# LED lighting fixture for reef tank - experience/opinions?



## conix67 (Jul 27, 2008)

What is your experience/opinions? Many people I know who have tried LEDs in the past believe it just does not work as well as more traditional lighting systems such as T5 and MH. 

For me I use a Chinese brand 300W 96LED system and it works. Perhaps the growth is not as good as under the T5s I had before but I'm generally happy with this fixture.

I have not paid much attention on this topic for a couple of years, and now I see that such high end fixutures have been evolving rapidly and have seen some really nice tanks in person with these fixtures on.

However, it seems that it's still not a simple transition to move to the LED fixture. What makes it difficult and what causes failures? In the end, I'd like to learn more so that if I should consider switching to the *better* ones available today.


----------



## Yellowtang (May 26, 2015)

*LED lighting for reef tank*

I had been out of the hobby for the last several years and recently returned to a reef tank. I read a lot about lighting and bought an expensive LED unit. With this tank I wanted a mixed reef, sps/lps and at first I was happy with my choice of lighting. As time went by I noticed that my lps were fine and showed some amazing colour, but my sps were not doing well. The colour was ok but the growth wasn't there. I checked with several marine venders who were running T-5's on their systems, some had changed to LED's then back to T-5's while others had stayed with T-5's. I ended up selling my LED's and bought a Hamilton Fiji Sun 6 bulb T-5 H.O. system. I'm also running 2 Reefbrite blue XHO stripes on each side of my lights. My lights are now where I want them to be, great colour and growth with my corals and easy on my eyes. I'm in the process of switching tanks (larger one) and once the move is completed I will post pictures.
It really comes down to what you prefer, I have seen some LED tanks that look terrific but for me the Hamilton lighting system works really well.


----------



## conix67 (Jul 27, 2008)

Yellowtang said:


> I had been out of the hobby for the last several years and recently returned to a reef tank. I read a lot about lighting and bought an expensive LED unit. With this tank I wanted a mixed reef, sps/lps and at first I was happy with my choice of lighting. As time went by I noticed that my lps were fine and showed some amazing colour, but my sps were not doing well. The colour was ok but the growth wasn't there. I checked with several marine venders who were running T-5's on their systems, some had changed to LED's then back to T-5's while others had stayed with T-5's. I ended up selling my LED's and bought a Hamilton Fiji Sun 6 bulb T-5 H.O. system. I'm also running 2 Reefbrite blue XHO stripes on each side of my lights. My lights are now where I want them to be, great colour and growth with my corals and easy on my eyes. I'm in the process of switching tanks (larger one) and once the move is completed I will post pictures.
> It really comes down to what you prefer, I have seen some LED tanks that look terrific but for me the Hamilton lighting system works really well.
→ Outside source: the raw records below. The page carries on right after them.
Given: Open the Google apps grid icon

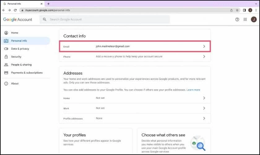Looking at the screenshot, I should (245, 19).
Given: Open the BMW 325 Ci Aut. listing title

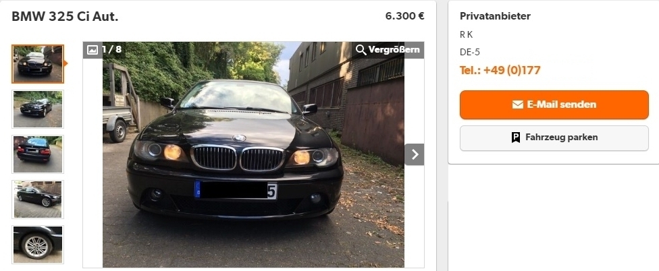Looking at the screenshot, I should pyautogui.click(x=65, y=17).
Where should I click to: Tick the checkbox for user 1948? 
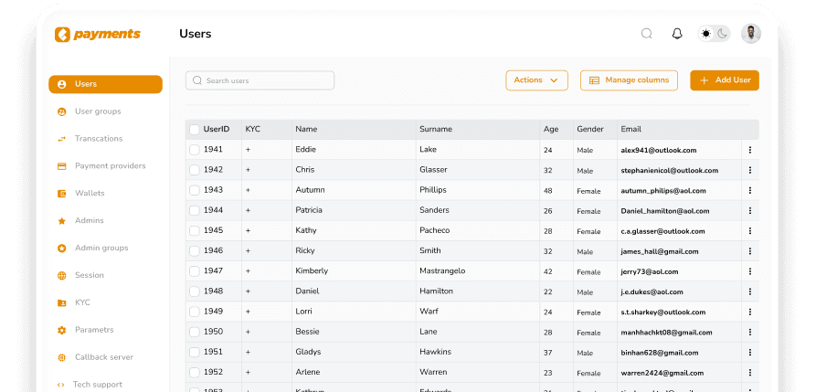[x=195, y=291]
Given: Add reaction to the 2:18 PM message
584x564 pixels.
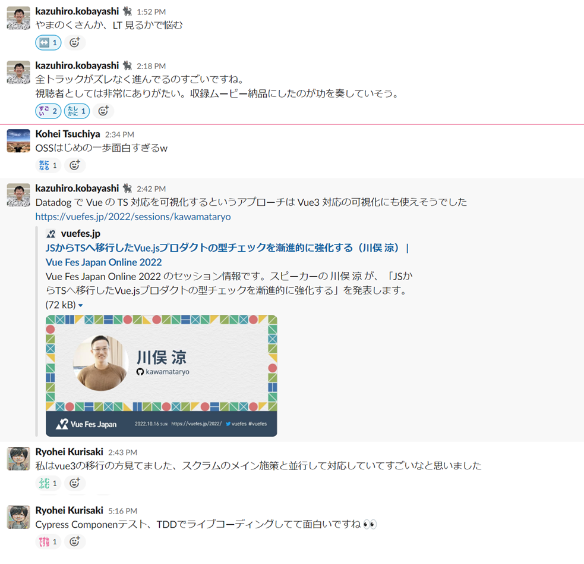Looking at the screenshot, I should 103,111.
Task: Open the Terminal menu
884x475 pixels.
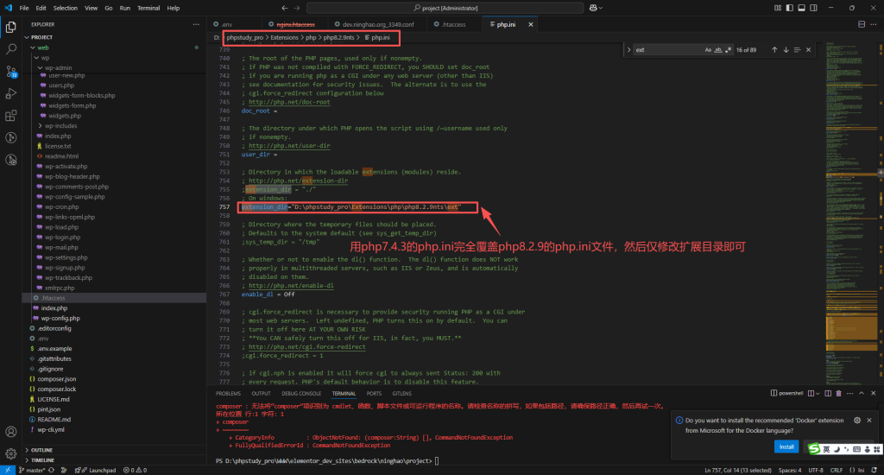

How long did you run your LED lights on your tank before switching to T5s?


----------



## Yellowtang (May 26, 2015)

*Led lighting fixture for reef tanks*

Almost 5 months, may be I didn't give the tank enough time with the LED's but in that time frame I wasn't happy with my sps. If my tank was all LPS I probably would have kept the system but under my new lights I have experienced better growth in my zoo's, palys and sps. The reefbrite XHO LED stripes still make my mushrooms, zoo's and palys pop in colour but now I have added T-5's for growth.


----------



## poy (Jan 14, 2015)

I was in the exact same position with my mars aqua 165w. Growth was meh, colors and polyp extension were ok. In the end, 2 x 24" KZ Blue bulb T5's were added to the fixture. Now you get the best of both worlds! Currently the 165w unit was swapped out for a AI hydra 26HD from previous nano system. I've been running hybrid LED/T5 for over 5 months, polyp extension and growth has improved greatly. These are my observations since install. Try hybrid route


----------



## conix67 (Jul 27, 2008)

poy said:


> I was in the exact same position with my mars aqua 165w. Growth was meh, colors and polyp extension were ok. In the end, 2 x 24" KZ Blue bulb T5's were added to the fixture. Now you get the best of both worlds! Currently the 165w unit was swapped out for a AI hydra 26HD from previous nano system. I've been running hybrid LED/T5 for over 5 months, polyp extension and growth has improved greatly. These are my observations since install. Try hybrid route


I think a lot of people are having success with the hybrid method, but this is something I'd like to avoid.

I have seen tanks that are lit by LED fixtures only that still looks like it's lit by MH + T5 hybrid that were very popular years ago - everything thriving in it including all types of acros. Hydra52 was one of them.


----------